Tuesday, January 31, 2006

Sophocles says it's a war when...

It's a recession when your neighbor loses his job. It's a depression when you do.

It's a bug when your neighbor catches a cold. It's the flu when you do.

It's profit taking when stocks you don't own decline. It's a crash when your stocks decline.

It's terrorism when foreigners kill us. It's collateral damage when we kill foreigners.

It's putting down the last throes of an insurgency when kids from Missouri, Iowa and Kansas are getting maimed and killed. It's a War when the ABC news anchor gets maimed.



The older I get the more often I think to myself, there but for the grace of God go I.

I see Jim Cramer doing his carnival barker/stock broker thing on TV and I think it.

I see home owners starting at what once was their home and I think it.

I see some political shill on TV selling a program in which they clearly don't believe and I think it.

I see an American soldier home in a wheel chair and I think it.

I see a dead Iraqi insurgent and I think it.

I see mothers and fathers crying over children dead and maimed because they are viewed as nothing more than pawns on a chess board and I think it.

It's too bad that Freud buried alternates views of Sophocles' Oedipus Rex under a mountain of his peculiar brand of psycho-sexual babble.
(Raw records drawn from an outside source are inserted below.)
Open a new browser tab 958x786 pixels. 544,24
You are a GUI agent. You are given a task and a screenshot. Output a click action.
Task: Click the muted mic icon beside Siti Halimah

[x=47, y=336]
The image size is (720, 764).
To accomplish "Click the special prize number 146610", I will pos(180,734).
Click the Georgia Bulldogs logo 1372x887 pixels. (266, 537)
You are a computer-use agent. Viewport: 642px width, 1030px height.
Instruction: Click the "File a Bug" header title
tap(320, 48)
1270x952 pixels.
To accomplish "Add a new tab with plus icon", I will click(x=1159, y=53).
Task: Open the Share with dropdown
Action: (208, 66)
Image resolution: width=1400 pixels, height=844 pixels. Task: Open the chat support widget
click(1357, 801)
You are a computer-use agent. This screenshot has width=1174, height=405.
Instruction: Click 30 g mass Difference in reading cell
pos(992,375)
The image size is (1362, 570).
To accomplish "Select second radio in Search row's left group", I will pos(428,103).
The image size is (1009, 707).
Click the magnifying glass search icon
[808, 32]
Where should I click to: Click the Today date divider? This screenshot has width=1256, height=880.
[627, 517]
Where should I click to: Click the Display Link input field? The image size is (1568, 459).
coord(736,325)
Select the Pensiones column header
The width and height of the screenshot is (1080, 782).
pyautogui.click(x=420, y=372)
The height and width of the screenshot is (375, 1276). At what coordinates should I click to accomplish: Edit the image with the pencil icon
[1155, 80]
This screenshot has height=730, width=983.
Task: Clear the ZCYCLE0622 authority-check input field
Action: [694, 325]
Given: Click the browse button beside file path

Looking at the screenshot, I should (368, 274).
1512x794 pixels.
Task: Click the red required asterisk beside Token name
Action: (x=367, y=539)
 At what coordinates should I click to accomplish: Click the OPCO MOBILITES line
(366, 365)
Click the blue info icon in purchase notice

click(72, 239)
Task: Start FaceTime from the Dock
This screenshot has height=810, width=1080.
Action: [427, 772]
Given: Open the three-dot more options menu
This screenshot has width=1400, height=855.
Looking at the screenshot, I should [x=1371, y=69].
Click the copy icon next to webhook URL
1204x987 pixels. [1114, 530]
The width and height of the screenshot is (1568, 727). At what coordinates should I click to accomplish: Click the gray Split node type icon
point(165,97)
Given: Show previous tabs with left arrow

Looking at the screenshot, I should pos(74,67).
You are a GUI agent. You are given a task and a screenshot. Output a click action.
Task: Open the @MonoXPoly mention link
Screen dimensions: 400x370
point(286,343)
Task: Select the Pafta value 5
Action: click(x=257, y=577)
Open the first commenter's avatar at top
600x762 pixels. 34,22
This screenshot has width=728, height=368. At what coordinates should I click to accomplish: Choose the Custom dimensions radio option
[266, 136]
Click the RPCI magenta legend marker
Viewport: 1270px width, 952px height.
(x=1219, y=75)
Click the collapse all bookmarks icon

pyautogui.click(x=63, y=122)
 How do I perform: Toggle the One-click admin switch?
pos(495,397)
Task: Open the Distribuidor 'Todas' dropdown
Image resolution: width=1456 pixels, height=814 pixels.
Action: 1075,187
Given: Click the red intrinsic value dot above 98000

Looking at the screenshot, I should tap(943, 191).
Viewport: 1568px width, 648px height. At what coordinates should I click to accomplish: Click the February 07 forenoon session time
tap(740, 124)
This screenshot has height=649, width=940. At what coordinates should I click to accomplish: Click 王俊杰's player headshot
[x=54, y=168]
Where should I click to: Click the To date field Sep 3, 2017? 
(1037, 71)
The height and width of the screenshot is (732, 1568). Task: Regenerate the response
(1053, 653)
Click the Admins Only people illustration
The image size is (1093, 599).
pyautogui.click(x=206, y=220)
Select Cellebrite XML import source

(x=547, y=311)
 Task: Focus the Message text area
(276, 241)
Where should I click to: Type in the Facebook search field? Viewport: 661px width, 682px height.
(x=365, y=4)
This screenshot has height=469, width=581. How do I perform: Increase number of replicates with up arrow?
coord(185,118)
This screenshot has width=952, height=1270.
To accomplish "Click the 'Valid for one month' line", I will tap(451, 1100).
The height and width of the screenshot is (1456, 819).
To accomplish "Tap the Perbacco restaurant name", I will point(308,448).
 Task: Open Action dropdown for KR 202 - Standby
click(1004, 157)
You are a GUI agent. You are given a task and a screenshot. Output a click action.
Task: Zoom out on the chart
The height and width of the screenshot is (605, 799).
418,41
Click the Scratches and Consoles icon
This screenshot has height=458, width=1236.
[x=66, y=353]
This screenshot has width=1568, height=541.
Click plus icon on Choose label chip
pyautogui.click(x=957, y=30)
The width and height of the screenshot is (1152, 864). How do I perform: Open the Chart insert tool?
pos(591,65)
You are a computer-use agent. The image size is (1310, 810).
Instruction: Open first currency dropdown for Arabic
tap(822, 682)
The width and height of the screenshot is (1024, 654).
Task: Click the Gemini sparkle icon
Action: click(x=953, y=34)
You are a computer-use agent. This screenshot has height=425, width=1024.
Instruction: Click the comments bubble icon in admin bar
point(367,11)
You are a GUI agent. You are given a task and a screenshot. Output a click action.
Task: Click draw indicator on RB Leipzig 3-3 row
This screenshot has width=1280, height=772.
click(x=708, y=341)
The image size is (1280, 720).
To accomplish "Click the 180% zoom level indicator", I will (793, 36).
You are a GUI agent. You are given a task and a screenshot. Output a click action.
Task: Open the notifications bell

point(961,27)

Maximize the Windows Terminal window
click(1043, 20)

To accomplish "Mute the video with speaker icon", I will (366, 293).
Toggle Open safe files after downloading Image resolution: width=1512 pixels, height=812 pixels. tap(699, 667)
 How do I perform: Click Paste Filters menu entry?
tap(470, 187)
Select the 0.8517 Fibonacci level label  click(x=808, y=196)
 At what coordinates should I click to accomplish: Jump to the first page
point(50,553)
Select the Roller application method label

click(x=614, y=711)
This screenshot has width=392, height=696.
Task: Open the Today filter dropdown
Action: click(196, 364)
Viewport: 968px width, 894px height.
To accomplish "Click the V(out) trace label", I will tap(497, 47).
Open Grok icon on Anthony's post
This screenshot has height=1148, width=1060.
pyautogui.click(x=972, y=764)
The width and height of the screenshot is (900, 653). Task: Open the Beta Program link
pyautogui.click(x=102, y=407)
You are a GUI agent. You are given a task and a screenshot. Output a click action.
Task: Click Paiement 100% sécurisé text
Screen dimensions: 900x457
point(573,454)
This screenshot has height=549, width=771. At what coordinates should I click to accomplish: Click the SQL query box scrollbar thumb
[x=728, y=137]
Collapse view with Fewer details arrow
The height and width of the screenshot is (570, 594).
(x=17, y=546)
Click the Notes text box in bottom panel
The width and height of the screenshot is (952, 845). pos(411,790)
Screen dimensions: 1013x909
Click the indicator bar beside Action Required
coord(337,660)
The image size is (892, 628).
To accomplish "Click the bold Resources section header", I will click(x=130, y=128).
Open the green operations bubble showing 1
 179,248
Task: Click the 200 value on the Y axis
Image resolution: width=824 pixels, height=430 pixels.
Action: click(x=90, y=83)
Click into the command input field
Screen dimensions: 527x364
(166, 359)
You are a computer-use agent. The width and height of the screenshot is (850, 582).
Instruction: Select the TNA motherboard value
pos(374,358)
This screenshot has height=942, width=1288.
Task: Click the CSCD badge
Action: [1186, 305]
Thus the Oedipus Complex became a perverse desire instead of, among many other possible interpretations, an inability to see one's self in all men and one's nation in all nations.

The closing lines:

CREON. Thou must not think
To have thy way in all things all thy life.
Thou hadst it once, yet went it ill with thee.

CHORUS Ye men of Thebes, behold this Œdipus,
Who knew the famous riddle and was noblest,
Who envied no one’s fortune and success.
And, lo,! in what a sea of direst woe
He now is plunged. From hence the lesson draw,
To reckon no man happy till ye see
The closing day; until he pass the bourn
Which severs life from death, unscathed by woe.